Despite the accolades, some conservatives are raising valid questions. One major concern is the sheer length of the bill—over 800 pages. It’s a fair point. If many agree that a lengthy bill is usually a negative indicator, then surely the size raises eyebrows. But, there’s a silver lining: this “big, beautiful bill” could help relieve pressure on future essential legislation.
Trump’s Conservative Victory
This legislation could mark Trump’s most substantial conservative achievement in three decades by essentially locking in most tax codes for the foreseeable future. You might assume that once Congress enacts a tax system, it should remain in place indefinitely. However, that hasn’t always been the case in Washington.
Since the 1990s, Congress has frequently attached expiration dates to tax provisions. Instead of allowing stability, many of these laws have turned into regular “tax extenders.” Now, this recent bill tackles the enormous backlog of expired taxes, which creates an overall net tax cut of $4 trillion. It brings much-needed resolutions to tax laws, particularly making the cuts from 2017 permanent.
Economic Implications
Thanks to this bill, Americans no longer need to worry about an impending tax hike. Congress has sidestepped high rates across the board, ensuring the child tax credit and standard deductions remain intact while easing the burdensome alternative minimum and estate taxes. The legislation also confronts the theoretical risks associated with the “new green scam,” as Congress has chosen to cut back on many grants.

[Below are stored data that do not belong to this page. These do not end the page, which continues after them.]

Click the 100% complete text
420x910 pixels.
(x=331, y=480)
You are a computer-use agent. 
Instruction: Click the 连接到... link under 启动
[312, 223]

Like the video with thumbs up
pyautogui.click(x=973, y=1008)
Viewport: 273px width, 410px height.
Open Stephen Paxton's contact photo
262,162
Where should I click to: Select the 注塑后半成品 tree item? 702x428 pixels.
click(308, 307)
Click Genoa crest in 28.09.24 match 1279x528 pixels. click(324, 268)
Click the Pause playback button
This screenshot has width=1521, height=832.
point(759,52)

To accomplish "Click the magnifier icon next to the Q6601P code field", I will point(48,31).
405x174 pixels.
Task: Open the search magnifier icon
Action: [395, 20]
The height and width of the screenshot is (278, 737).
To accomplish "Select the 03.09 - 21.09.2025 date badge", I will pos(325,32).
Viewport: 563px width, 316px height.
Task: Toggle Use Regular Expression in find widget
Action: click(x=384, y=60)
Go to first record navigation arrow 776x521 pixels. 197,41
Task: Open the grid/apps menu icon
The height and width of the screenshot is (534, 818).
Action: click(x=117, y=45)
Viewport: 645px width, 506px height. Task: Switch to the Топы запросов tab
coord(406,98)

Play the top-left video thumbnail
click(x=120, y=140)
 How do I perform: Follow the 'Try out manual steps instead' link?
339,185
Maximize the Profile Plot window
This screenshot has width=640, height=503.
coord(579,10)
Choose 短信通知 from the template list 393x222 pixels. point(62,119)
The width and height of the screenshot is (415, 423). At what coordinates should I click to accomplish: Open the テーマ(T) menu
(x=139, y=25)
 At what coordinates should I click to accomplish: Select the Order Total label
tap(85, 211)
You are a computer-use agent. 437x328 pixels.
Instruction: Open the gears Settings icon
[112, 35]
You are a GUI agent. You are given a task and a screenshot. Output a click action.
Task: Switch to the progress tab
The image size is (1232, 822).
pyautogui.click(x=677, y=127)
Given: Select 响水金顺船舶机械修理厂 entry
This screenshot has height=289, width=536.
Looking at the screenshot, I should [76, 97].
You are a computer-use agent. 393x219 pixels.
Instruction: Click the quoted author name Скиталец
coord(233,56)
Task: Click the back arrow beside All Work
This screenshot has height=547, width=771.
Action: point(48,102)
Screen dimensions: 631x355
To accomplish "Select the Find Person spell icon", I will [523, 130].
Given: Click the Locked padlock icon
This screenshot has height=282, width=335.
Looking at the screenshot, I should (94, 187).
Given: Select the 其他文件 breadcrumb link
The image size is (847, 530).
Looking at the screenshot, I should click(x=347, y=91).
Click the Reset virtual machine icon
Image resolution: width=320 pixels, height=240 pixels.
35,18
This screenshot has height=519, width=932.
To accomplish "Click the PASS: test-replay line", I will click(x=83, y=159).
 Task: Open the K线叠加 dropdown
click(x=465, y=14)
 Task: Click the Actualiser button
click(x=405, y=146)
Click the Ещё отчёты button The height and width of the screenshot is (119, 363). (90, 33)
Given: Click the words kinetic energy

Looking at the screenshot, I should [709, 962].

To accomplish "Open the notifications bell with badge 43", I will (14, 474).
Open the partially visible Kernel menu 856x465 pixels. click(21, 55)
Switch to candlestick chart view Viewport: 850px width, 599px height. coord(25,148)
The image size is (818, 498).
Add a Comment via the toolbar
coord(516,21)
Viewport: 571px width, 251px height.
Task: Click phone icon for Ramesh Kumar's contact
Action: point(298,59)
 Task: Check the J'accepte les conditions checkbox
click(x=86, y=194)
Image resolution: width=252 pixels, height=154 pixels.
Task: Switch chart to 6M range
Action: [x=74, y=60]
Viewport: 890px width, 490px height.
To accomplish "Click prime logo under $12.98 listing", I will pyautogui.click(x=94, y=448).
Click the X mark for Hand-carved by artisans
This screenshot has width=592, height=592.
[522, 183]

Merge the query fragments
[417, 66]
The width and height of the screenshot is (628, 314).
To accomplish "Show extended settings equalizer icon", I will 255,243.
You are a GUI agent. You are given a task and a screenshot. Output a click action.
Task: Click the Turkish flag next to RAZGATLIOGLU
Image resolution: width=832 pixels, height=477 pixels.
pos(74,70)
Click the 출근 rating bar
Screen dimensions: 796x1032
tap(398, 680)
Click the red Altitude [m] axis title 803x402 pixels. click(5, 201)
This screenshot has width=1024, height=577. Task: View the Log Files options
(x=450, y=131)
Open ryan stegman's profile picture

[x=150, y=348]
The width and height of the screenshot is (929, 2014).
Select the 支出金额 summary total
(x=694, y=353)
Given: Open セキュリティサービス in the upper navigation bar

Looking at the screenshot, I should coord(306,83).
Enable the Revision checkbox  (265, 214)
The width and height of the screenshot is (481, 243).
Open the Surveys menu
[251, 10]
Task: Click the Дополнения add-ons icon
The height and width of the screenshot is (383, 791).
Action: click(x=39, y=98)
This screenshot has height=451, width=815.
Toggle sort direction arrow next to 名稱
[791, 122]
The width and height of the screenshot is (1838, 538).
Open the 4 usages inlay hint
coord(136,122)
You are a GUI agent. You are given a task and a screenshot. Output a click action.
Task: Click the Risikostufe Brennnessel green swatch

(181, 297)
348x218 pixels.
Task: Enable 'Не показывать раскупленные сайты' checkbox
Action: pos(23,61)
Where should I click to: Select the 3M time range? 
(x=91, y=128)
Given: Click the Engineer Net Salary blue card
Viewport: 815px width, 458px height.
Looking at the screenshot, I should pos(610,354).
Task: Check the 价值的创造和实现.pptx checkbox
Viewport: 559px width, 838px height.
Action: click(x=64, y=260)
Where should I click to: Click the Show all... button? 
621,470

Now, while the “big and beautiful bill” isn’t flawless, with some new tax provisions set to expire between 2028 and 2029 and certain green energy subsidies phased out gradually, it effectively resolves about 90% of the unresolved aspects of tax law. This could make it easier for future lawmakers to navigate new legislative hurdles.
In the budgetary realm, the perception often outweighs the facts. If government budget forecasters show that this bill has a negligible deficit impact or even reduces deficits, political support increases, even if the actual financial implications differ. The favorable assessments of the bill make it easier to adjust budgets related to tax and spending proposals.
Future Concerns
While some may criticize the bill for adding to the federal deficit with permanent tax extensions, it’s important to note that it does not change the federal spending that contributes to the growing deficit. In fact, it aims to cut spending by about $1.2 trillion and eliminate another $500 billion through adjustments to green tax credits.
By opting against fleeting policy extensions, this legislation could reveal previously hidden future deficits that the Congressional Budget Office failed to acknowledge. While honesty might be the best policy, navigating the complexities of Washington often obscures the truth.